Task A
From the passage on markdown conversion, list every step of the internal process that turns markdown into HTML.

Supplied passage

We're yet to try it out in a browser, though it's high up on our list of
things to sort out for this project.
### md2html
md2html /path/to/doc.md > /path/to/doc.html
[lib/markdown.js]: http://github.com/evilstreak/markdown-js/blob/master/lib/markdown.js
## Intermediate Representation
Internally the process to convert a chunk of markdown into a chunk of
HTML has three steps:
1. Parse the markdown into a JsonML tree. Any references found in the
parsing are stored in the attribute hash of the root node under the
key `references`.
2. Convert the markdown tree into an HTML tree. Rename any nodes that
need it (`bulletlist` to `ul` for example) and lookup any references
used by links or images. Remove the references attribute once done.
3. Stringify the HTML tree being careful not to wreck whitespace where
whitespace is important (surrounding inline elements for example).

Exercise input
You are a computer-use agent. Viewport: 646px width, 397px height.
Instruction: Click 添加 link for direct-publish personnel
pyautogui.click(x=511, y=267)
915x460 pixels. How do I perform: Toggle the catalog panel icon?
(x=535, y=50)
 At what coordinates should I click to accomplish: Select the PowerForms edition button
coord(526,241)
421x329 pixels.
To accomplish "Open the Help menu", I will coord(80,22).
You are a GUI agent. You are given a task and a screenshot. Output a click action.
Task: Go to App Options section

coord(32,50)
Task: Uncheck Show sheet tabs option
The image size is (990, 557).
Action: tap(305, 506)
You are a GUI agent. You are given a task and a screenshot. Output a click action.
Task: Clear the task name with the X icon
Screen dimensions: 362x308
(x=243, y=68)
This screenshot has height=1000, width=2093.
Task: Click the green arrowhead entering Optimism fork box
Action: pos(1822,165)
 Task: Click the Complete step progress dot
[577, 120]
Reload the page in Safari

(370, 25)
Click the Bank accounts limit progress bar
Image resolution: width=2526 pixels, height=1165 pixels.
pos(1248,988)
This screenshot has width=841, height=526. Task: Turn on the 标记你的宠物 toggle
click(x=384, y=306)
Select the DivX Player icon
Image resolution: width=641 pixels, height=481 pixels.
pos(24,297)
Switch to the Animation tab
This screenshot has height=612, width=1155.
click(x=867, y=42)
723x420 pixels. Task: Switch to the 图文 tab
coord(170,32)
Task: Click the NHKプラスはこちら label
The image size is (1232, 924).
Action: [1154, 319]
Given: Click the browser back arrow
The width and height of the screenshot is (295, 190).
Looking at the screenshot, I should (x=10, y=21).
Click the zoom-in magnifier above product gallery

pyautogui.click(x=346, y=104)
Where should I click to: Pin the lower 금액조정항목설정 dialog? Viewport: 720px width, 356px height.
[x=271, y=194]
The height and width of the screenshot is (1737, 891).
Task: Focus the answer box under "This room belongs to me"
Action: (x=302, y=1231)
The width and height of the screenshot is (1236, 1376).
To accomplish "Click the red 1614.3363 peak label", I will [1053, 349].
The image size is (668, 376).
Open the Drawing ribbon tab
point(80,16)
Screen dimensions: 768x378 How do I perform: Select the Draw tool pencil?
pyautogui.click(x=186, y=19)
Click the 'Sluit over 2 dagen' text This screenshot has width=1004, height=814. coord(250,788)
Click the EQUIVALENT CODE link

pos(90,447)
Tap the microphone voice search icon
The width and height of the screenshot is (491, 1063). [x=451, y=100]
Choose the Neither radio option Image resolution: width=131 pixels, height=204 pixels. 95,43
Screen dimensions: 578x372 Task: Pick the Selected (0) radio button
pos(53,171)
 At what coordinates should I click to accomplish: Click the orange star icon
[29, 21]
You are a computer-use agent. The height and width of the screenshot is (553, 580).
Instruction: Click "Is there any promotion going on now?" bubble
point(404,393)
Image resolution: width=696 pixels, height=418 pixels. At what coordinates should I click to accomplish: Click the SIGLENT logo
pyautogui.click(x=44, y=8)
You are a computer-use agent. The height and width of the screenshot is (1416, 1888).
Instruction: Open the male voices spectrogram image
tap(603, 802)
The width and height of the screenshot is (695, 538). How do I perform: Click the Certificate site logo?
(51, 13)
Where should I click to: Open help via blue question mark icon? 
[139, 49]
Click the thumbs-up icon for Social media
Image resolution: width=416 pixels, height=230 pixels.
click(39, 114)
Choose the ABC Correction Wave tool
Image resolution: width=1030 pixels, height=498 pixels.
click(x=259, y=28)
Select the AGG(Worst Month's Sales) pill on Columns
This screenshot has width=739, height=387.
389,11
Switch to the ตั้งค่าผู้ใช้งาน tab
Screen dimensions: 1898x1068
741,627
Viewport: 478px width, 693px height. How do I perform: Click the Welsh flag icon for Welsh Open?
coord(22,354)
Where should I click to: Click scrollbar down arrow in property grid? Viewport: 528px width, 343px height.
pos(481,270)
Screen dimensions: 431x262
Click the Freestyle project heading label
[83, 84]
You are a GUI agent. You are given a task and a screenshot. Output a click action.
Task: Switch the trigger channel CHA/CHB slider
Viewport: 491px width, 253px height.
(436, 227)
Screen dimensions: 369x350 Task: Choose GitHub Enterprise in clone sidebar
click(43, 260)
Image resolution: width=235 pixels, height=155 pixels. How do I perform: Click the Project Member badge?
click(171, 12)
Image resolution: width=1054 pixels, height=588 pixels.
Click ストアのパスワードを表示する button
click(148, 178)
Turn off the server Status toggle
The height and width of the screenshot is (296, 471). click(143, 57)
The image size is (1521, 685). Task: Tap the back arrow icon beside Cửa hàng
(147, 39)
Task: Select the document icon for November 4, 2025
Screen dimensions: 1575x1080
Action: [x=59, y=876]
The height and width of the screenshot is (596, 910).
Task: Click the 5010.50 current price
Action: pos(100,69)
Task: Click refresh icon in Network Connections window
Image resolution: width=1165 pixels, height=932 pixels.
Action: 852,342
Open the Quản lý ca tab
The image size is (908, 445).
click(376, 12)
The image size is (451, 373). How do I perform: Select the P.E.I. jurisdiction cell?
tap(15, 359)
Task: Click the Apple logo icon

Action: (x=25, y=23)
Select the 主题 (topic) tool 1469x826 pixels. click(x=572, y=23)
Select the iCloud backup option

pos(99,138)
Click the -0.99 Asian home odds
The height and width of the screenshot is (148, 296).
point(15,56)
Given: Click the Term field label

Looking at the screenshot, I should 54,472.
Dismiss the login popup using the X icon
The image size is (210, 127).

Task B
Write out the part of the rows that opens with the line containing "Viewport: 478px width, 693px" and continues through the last row, both ends included, with each line unchanged.

Full response A
1. Parse the markdown into a JsonML tree, storing any references found during parsing in the attribute hash of the root node under the key `references`.
2. Convert the markdown tree into an HTML tree, renaming any nodes that need it (such as `bulletlist` to `ul`) and looking up any references used by links or images, then removing the references attribute.
3. Stringify the HTML tree, taking care not to wreck whitespace where it is important, such as around inline elements.

Full response B
Viewport: 478px width, 693px height. How do I perform: Click the Welsh flag icon for Welsh Open?
coord(22,354)
Where should I click to: Click scrollbar down arrow in property grid? Viewport: 528px width, 343px height.
pos(481,270)
Screen dimensions: 431x262
Click the Freestyle project heading label
[83, 84]
You are a GUI agent. You are given a task and a screenshot. Output a click action.
Task: Switch the trigger channel CHA/CHB slider
Viewport: 491px width, 253px height.
(436, 227)
Screen dimensions: 369x350 Task: Choose GitHub Enterprise in clone sidebar
click(43, 260)
Image resolution: width=235 pixels, height=155 pixels. How do I perform: Click the Project Member badge?
click(171, 12)
Image resolution: width=1054 pixels, height=588 pixels.
Click ストアのパスワードを表示する button
click(148, 178)
Turn off the server Status toggle
The height and width of the screenshot is (296, 471). click(143, 57)
The image size is (1521, 685). Task: Tap the back arrow icon beside Cửa hàng
(147, 39)
Task: Select the document icon for November 4, 2025
Screen dimensions: 1575x1080
Action: [x=59, y=876]
The height and width of the screenshot is (596, 910).
Task: Click the 5010.50 current price
Action: pos(100,69)
Task: Click refresh icon in Network Connections window
Image resolution: width=1165 pixels, height=932 pixels.
Action: 852,342
Open the Quản lý ca tab
The image size is (908, 445).
click(376, 12)
The image size is (451, 373). How do I perform: Select the P.E.I. jurisdiction cell?
tap(15, 359)
Task: Click the Apple logo icon

Action: (x=25, y=23)
Select the 主题 (topic) tool 1469x826 pixels. click(x=572, y=23)
Select the iCloud backup option

pos(99,138)
Click the -0.99 Asian home odds
The height and width of the screenshot is (148, 296).
point(15,56)
Given: Click the Term field label

Looking at the screenshot, I should 54,472.
Dismiss the login popup using the X icon
The image size is (210, 127).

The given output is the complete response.